INPUT ROWS

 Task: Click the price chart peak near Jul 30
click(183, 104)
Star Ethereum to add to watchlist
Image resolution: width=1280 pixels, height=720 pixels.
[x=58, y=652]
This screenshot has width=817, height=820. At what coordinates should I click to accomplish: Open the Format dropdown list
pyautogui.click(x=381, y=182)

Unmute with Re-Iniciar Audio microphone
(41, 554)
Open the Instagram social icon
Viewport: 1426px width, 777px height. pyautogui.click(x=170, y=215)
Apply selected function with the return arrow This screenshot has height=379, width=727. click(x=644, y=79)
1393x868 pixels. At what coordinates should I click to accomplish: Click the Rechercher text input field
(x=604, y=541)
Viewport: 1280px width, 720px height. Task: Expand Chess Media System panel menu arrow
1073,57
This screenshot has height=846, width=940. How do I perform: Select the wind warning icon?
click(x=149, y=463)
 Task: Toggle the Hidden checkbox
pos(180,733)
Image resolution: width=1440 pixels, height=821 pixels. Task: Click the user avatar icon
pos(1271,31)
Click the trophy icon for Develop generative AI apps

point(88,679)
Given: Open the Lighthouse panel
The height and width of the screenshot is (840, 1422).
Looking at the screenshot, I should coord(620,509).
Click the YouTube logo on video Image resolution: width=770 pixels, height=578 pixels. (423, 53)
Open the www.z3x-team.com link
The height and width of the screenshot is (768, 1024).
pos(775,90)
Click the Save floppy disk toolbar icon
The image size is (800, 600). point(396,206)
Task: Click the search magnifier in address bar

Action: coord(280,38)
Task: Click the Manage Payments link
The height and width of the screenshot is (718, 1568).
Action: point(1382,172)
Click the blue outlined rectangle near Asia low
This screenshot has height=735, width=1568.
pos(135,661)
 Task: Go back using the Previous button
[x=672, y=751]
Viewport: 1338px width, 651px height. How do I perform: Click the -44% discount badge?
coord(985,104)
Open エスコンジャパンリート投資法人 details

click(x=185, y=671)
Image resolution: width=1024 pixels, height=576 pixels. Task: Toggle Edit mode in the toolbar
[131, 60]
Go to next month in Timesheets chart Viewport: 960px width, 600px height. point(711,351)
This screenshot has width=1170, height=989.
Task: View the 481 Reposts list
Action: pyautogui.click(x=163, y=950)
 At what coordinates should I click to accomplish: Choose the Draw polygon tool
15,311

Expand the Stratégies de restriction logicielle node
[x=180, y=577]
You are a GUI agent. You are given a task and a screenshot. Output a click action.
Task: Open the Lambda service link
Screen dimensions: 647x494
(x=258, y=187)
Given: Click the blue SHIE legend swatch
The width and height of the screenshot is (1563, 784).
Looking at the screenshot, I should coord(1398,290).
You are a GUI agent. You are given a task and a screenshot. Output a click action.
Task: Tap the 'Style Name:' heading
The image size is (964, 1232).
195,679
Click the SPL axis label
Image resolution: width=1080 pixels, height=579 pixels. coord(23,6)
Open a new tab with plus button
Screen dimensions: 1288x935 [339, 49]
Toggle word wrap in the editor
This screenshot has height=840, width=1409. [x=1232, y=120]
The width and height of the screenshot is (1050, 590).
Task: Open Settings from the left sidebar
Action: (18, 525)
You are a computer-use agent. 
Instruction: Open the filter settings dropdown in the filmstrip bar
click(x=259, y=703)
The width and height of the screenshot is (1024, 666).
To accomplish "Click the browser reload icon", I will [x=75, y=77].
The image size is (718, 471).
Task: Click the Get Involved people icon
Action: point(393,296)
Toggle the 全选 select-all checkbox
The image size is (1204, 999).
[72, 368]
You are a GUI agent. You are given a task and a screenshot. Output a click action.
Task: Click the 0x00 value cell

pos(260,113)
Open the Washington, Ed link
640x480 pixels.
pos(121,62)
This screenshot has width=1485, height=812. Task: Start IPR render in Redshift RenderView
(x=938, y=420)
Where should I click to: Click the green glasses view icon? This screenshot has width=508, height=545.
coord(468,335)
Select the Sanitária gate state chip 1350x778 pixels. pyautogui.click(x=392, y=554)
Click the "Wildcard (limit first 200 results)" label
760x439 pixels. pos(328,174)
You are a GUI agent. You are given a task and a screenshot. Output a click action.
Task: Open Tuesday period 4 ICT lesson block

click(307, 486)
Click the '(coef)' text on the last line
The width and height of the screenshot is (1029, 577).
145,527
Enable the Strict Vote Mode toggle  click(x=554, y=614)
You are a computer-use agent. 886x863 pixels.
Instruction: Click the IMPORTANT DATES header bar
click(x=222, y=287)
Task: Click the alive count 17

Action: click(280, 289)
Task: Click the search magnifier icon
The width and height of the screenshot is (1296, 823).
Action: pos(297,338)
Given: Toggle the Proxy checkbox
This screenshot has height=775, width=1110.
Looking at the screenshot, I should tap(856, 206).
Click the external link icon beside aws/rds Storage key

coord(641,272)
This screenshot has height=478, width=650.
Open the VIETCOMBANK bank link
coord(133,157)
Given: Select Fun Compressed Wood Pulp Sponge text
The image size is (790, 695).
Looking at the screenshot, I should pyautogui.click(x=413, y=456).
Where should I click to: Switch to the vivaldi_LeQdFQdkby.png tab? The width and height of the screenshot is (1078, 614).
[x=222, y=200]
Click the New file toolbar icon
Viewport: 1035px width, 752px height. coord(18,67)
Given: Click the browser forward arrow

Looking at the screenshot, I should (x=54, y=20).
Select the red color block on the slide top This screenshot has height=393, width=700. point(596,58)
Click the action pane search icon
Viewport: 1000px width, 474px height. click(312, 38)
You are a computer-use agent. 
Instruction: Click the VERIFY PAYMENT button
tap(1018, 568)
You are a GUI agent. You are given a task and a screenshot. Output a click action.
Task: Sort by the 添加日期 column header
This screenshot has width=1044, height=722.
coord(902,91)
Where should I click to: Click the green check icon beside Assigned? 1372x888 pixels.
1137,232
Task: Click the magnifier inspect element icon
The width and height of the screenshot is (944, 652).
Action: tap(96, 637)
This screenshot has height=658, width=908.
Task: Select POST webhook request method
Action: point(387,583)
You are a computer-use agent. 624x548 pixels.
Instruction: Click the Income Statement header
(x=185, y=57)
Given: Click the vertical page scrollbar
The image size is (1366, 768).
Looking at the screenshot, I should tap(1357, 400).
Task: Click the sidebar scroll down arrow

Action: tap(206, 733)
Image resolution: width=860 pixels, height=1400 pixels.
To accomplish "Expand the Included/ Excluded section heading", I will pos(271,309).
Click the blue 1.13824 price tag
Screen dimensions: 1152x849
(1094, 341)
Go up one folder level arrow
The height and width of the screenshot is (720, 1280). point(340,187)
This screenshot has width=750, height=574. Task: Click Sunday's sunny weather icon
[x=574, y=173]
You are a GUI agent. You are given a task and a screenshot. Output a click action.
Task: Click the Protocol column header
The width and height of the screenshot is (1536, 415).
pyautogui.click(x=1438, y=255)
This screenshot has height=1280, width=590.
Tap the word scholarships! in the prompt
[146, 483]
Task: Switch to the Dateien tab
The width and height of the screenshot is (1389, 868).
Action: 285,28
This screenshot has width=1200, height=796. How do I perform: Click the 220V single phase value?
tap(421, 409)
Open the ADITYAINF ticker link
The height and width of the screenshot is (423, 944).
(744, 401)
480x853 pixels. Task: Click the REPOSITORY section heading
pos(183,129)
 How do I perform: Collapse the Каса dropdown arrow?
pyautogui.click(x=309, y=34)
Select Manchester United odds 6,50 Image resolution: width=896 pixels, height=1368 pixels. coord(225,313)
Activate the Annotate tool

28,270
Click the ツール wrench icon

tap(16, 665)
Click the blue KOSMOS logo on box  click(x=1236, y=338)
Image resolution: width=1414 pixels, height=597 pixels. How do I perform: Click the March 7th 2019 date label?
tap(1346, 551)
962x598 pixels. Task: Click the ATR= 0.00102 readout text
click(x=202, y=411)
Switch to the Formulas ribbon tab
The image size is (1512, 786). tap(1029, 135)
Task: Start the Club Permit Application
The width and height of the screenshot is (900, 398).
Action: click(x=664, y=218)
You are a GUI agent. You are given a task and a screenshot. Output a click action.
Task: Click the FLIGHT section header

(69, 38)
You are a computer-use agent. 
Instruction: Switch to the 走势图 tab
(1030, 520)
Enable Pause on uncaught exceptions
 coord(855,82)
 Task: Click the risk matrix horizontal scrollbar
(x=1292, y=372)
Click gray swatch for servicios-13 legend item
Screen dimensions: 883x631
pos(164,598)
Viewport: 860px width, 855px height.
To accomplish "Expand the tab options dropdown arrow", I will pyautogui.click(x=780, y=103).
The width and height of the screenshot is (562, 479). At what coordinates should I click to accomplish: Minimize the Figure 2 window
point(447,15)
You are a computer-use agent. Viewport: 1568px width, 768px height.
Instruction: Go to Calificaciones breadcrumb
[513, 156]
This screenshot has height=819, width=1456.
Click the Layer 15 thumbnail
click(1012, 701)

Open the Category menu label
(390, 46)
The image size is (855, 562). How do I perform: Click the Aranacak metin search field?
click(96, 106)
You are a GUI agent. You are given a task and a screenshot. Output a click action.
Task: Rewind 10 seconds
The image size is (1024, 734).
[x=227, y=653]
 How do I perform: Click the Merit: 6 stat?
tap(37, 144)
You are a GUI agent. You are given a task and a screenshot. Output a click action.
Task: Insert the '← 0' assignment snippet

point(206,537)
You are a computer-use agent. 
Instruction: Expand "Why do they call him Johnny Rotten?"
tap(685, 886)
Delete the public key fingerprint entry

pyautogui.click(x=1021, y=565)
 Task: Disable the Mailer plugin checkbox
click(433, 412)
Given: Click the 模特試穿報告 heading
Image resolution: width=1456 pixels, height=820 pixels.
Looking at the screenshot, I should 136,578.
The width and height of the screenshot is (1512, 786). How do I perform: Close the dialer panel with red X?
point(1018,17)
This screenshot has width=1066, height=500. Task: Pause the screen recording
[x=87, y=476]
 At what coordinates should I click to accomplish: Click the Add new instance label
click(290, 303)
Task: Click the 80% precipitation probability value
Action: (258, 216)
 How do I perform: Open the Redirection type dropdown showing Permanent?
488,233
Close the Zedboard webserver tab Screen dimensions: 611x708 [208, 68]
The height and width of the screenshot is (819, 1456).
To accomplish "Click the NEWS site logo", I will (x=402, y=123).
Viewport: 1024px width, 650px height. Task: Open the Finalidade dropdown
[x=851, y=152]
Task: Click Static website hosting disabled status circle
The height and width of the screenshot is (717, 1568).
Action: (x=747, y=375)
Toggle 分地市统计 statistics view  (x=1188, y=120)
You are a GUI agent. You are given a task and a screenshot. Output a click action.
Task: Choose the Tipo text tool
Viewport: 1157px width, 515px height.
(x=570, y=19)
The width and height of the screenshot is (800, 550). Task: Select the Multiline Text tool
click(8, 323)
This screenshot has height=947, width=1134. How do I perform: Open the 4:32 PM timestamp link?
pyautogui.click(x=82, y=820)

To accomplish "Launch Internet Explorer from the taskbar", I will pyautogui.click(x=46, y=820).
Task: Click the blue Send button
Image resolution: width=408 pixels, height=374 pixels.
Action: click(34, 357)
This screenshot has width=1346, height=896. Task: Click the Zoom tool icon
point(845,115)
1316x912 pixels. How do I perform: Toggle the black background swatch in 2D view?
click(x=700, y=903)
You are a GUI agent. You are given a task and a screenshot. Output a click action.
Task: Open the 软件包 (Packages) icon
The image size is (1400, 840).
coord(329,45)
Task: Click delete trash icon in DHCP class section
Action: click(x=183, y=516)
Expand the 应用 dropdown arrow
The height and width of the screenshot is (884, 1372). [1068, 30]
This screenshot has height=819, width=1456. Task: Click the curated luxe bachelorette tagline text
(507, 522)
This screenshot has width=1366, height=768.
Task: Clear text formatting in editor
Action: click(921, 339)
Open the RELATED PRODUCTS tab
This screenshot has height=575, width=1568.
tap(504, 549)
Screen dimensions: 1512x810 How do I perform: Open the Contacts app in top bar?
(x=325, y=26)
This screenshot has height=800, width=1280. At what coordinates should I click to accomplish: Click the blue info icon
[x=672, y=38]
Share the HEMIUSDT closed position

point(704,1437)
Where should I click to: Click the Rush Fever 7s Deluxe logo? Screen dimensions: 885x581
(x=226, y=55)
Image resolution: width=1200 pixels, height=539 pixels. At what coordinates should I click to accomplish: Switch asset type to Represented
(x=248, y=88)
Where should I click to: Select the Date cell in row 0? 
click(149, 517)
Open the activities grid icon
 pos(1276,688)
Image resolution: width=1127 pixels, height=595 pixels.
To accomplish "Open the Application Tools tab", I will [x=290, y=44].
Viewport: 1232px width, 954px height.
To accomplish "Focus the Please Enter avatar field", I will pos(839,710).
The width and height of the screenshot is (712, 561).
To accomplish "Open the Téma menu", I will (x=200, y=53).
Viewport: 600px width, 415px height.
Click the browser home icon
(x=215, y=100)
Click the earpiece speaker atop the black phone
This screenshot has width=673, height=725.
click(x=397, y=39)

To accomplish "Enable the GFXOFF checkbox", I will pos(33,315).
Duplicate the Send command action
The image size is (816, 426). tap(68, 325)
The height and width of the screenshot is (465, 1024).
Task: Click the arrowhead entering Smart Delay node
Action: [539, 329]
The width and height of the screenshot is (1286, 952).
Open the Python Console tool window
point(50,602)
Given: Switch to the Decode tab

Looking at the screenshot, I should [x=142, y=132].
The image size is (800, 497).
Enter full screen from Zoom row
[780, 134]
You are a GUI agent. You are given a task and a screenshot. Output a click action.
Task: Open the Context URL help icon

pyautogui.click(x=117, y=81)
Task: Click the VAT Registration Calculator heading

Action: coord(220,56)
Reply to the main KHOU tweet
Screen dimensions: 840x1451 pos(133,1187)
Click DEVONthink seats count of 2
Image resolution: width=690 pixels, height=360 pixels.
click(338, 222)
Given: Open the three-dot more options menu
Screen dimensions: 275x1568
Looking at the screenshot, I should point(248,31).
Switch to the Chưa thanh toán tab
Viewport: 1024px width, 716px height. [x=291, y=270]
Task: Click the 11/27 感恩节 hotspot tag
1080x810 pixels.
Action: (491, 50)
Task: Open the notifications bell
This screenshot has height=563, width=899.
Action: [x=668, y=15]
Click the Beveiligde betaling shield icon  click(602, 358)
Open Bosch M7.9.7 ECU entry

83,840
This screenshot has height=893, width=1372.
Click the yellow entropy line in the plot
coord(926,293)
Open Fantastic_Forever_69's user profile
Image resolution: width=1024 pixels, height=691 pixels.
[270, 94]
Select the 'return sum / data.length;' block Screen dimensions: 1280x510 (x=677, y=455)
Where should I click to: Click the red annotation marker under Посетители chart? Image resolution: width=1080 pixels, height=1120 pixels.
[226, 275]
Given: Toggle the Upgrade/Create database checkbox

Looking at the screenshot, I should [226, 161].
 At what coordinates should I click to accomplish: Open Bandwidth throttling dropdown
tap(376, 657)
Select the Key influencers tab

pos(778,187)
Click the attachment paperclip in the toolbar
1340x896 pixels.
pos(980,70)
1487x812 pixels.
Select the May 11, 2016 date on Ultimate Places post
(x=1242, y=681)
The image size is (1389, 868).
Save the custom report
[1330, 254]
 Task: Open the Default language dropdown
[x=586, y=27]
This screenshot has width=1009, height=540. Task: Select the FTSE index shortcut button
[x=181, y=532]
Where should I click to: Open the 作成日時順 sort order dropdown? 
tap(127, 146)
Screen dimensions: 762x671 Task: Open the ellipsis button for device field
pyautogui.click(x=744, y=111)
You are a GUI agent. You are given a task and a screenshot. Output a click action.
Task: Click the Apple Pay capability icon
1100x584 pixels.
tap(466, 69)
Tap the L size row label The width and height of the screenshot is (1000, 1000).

WHAT TO DO
Copy the rows word for word, from the first line up to and including the line with "Action: coord(280,38)".

COMPLETE RESPONSE
 Task: Click the price chart peak near Jul 30
click(183, 104)
Star Ethereum to add to watchlist
Image resolution: width=1280 pixels, height=720 pixels.
[x=58, y=652]
This screenshot has width=817, height=820. At what coordinates should I click to accomplish: Open the Format dropdown list
pyautogui.click(x=381, y=182)

Unmute with Re-Iniciar Audio microphone
(41, 554)
Open the Instagram social icon
Viewport: 1426px width, 777px height. pyautogui.click(x=170, y=215)
Apply selected function with the return arrow This screenshot has height=379, width=727. click(x=644, y=79)
1393x868 pixels. At what coordinates should I click to accomplish: Click the Rechercher text input field
(x=604, y=541)
Viewport: 1280px width, 720px height. Task: Expand Chess Media System panel menu arrow
1073,57
This screenshot has height=846, width=940. How do I perform: Select the wind warning icon?
click(x=149, y=463)
 Task: Toggle the Hidden checkbox
pos(180,733)
Image resolution: width=1440 pixels, height=821 pixels. Task: Click the user avatar icon
pos(1271,31)
Click the trophy icon for Develop generative AI apps

point(88,679)
Given: Open the Lighthouse panel
The height and width of the screenshot is (840, 1422).
Looking at the screenshot, I should coord(620,509).
Click the YouTube logo on video Image resolution: width=770 pixels, height=578 pixels. (423, 53)
Open the www.z3x-team.com link
The height and width of the screenshot is (768, 1024).
pos(775,90)
Click the Save floppy disk toolbar icon
The image size is (800, 600). point(396,206)
Task: Click the search magnifier in address bar

Action: coord(280,38)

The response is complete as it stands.